2) Login to your Postgres server as an administrative user and
run the following commands:
CREATE ROLE "fedoraAdmin" LOGIN PASSWORD 'fedoraAdmin'
NOINHERIT CREATEDB
VALID UNTIL 'infinity';
CREATE DATABASE "riTriples"
WITH ENCODING='SQL_ASCII'
OWNER="fedoraAdmin";
3) Make sure you can login to your Postgres server as fedoraAdmin.
4) Download the appropriate Postgres JDBC 3 driver from
http://jdbc.postgresql.org/download.html
and make sure it's accessible to your servlet container.
If you're running Tomcat, putting it in common/lib/ will work.
</comment>
<param name="connectorClassName" value="org.trippi.impl.mpt.MPTConnector"/>
<param name="ddlGenerator" value="org.nsdl.mptstore.impl.postgres.PostgresDDLGenerator"/>
<param name="jdbcDriver" value="org.postgresql.Driver"/>
<param name="jdbcURL" value="jdbc:postgresql://localhost/riTriples"/>
<param name="username" value="fedoraAdmin"/>
<param name="password" value="fedoraAdmin"/>
<param name="poolInitialSize" value="3"/>
<param name="poolMaxSize" value="10"/>
<param name="backslashIsEscape" value="true"/>
<param name="fetchSize" value="1000"/>
<param name="autoFlushDormantSeconds" value="5"/>
<param name="autoFlushBufferSize" value="1000"/>
<param name="bufferFlushBatchSize" value="1000"/>
<param name="bufferSafeCapacity" value="2000"/>
</datastore>The Resource Index Search interface is exposed in a REST architectural style, providing a stateless query interface that accepts queries by value or by reference [Fedora Relationships].

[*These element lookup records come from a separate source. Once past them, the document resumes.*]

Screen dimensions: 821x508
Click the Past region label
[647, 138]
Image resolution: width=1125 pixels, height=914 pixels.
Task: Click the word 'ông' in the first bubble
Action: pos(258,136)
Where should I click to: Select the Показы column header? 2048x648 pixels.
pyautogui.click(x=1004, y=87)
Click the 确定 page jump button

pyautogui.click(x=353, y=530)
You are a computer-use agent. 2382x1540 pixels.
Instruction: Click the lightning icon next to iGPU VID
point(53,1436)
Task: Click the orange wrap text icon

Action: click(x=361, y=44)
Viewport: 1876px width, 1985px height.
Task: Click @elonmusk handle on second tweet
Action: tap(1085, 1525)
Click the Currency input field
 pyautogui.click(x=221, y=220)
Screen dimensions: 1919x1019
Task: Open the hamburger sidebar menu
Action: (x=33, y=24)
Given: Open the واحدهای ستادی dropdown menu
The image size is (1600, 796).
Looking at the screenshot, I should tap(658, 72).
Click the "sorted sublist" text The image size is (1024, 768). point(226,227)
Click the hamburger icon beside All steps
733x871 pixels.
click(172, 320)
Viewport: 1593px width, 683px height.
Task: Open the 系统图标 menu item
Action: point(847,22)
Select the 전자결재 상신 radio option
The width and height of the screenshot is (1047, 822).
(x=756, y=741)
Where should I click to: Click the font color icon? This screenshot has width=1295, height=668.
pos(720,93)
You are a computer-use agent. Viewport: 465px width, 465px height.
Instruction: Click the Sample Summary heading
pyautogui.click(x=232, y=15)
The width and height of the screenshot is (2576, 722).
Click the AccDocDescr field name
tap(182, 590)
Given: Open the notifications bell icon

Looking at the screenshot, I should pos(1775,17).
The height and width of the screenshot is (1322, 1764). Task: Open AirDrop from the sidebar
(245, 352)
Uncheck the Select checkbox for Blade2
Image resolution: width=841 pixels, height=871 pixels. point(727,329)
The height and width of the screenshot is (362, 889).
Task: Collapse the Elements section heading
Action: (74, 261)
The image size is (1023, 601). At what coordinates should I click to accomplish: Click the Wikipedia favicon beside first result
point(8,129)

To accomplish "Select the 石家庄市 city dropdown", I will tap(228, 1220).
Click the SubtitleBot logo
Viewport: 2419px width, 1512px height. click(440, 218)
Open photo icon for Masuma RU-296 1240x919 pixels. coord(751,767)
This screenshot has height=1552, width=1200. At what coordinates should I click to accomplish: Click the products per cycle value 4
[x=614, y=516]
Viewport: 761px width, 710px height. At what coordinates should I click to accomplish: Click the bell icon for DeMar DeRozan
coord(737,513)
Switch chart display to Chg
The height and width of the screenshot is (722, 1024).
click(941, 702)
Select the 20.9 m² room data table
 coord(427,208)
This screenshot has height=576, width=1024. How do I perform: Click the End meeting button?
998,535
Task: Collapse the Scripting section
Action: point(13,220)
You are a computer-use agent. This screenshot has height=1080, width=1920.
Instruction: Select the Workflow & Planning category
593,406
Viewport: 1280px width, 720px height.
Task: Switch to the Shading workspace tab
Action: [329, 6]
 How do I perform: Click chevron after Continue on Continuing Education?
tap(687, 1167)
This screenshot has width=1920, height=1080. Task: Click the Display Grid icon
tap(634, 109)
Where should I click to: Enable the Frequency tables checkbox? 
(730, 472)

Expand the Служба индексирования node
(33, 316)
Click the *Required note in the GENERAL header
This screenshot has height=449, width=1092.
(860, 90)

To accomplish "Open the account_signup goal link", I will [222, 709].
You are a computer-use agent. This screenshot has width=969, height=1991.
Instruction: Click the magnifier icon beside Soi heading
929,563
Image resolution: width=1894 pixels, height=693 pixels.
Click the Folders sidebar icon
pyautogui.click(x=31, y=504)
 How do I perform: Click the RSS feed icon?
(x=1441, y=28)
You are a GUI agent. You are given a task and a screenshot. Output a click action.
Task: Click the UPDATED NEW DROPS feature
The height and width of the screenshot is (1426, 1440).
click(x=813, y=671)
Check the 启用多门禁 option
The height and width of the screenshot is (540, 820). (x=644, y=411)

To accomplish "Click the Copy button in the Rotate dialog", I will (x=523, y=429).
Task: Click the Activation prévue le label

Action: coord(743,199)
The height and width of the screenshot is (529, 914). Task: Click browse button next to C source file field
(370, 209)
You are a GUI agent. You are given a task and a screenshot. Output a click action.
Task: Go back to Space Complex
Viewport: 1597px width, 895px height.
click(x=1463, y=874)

The query interface to the Resource Index currently supports three RDF query languages, RDQL (Kowari-only), iTQL (Kowari-only), and SPO (Kowari and MPTStore). NOTE: As of Fedora 2.1, RDQL support is now deprecated and may be entirely absent in future releases. Support for SPARQL is planned for a future release.
Please consult the Resource Index Search documentation for more information.
Demonstration objects that utilize the Resource Index are included in the Fedora distribution. Please see the Demo documentation for more information.
To understand what triples are indexed in the Fedora Resource Index, and to estimate the size of your Kowari triplestore consult document named Triples in the Resource Index.